San Leopoldo Mandic se pasó casi 40 años confesando a la gente, todos los días, durante más de 10 horas diarias. No paraba. De todas partes llegaban a su confesionario, de todas las clases sociales, gentes que se arrodillaban en su confesionario para pedir a Dios misericordia. Quiso ser misionero, recorrer las naciones para impartir el mensaje evangélico, pero su frágil condición física, unido a algunas dificultades que tenía para hablar, y por supuesto la voluntad divina, dispuso su camino en un sentido diametralmente opuesto: la mortificación en el metro cuadrado que ocupa un confesionario: su cruz y su santificación.

Montenegro custodia los ecos de su niñez, sus huellas, su metro treinta y cinco de estatura y sus primeros 16 años de vida. Porque muy pronto se trasladó al seminario capuchino de Venecia y más tarde a la ciudad italiana de Padua donde ejerció santamente su ministerio. Murió en 1942, con 76 años, mientras se preparaba para la misa, cuando un cáncer de esófago certificó su defunción.

La muerte sin embargo no pudo detener la expansión de su espíritu, que llega hasta nosotros de muchas maneras; pero también, por medio de esta estatua, en tamaño natural, ubicada en uno de los laterales de la Iglesia de Santiago en Medjugorje. Por eso cada vez que pasamos por delante suya recordamos quién era, su santidad, su intercesión, su carisma: su sombra nos protege del taimado enemigo de las almas.

Si lo miramos bien no hay un lugar mejor que este en Medjugorje para poner la estatua de este santo. Su sitio es la explanada de los confesionarios. Porque además el sacramento de la reconciliación se ha incorporado a Medjugorje como una de las claves esenciales de su espiritualidad. Hay que pasarse un día por aquí para para ver cómo se las gasta Medjugorje con el tema de la confesión. Hay que ver la conversión masiva de los corazones en la intimidad de los confesionarios: las filas de penitentes, la multitud de los confesores, la variedad de idiomas que se consignan en los numerosos letreros de los confesionarios…

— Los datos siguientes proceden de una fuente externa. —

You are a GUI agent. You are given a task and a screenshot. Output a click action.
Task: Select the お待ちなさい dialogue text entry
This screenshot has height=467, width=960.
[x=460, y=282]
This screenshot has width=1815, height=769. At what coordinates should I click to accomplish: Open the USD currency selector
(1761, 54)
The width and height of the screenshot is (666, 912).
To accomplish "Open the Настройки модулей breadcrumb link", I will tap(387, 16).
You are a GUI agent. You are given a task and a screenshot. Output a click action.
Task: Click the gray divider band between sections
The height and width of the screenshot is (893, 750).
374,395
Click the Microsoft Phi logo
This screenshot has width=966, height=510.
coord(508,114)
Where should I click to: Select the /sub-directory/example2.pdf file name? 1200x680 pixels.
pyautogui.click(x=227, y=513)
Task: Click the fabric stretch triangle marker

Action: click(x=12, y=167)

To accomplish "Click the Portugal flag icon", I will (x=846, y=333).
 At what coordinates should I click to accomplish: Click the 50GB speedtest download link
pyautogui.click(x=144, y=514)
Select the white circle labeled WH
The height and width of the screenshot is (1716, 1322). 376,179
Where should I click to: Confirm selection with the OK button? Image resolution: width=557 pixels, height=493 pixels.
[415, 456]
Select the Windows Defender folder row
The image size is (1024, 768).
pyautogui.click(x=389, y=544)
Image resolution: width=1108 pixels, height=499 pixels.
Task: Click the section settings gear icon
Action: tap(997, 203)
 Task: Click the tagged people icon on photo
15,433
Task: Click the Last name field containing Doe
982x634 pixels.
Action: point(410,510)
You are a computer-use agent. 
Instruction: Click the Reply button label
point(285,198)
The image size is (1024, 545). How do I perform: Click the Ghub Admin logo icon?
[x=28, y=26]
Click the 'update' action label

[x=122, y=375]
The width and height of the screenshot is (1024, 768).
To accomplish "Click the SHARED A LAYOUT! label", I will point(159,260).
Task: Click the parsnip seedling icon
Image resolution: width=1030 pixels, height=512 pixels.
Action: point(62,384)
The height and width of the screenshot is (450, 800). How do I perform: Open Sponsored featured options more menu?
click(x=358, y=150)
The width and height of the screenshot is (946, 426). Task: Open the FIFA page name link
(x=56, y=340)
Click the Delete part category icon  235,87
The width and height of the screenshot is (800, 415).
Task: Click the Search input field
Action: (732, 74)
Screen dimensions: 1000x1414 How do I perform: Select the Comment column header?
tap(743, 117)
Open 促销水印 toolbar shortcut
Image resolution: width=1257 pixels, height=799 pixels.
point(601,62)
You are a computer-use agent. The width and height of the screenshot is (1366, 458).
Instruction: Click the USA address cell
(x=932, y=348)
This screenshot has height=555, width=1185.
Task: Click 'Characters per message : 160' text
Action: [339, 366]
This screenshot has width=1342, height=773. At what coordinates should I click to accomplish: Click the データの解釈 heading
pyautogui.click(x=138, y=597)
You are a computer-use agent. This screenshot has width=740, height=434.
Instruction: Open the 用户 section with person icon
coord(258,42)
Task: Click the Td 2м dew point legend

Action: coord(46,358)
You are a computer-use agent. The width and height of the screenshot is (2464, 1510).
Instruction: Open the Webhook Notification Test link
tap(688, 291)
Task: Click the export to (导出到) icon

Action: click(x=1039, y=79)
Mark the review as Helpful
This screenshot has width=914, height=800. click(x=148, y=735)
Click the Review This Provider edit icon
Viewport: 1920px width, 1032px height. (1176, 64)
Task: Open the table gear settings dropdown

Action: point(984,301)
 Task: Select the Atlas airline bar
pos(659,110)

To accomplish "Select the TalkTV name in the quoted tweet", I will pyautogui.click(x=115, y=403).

Yo, la verdad, no he visto nunca nada igual en mi vida, en ningún otro santuario del mundo, en ninguna otra iglesia, en ningún evento especial de carácter religioso: nunca he visto una explanada tan llena de sacerdotes y penitentes como esta. Pareciera que en la explanada de San Leopoldo los sentimientos santos que convoca este sacramento emergen de lo profundo del corazón con un hambre voraz: el hambre de los confesores por confesar, y el hambre de los penitentes por ser confesados. Todos son atraídos hacia la única fuente del amor y misericordia de Dios de una manera misteriosa.

San Leopoldo Mandic se pasó más de media vida confesando penitentes, sanando corazones, liberando almas de la carga del pecado. El confesionario era su cruz. Allí estuvo sin bajarse, firme como una estatua, con las manos extendidas y los clavos profundos, aguantando el chaparrón. Su estatua en Medjugorje no es una estatua cualquiera, no es una simple estatua de material de bronce; San Leopoldo custodia su explanada, reluce como el oro cuando consideramos las buenas consecuencias que el sacramento implica al confesarnos. Él lo sabía muy bien: la vida eterna pende de un simple acto de contrición sincero, de un acto de humildad, de una sola palabra articulada con todo el corazón en un momento dado: “Misericordia”.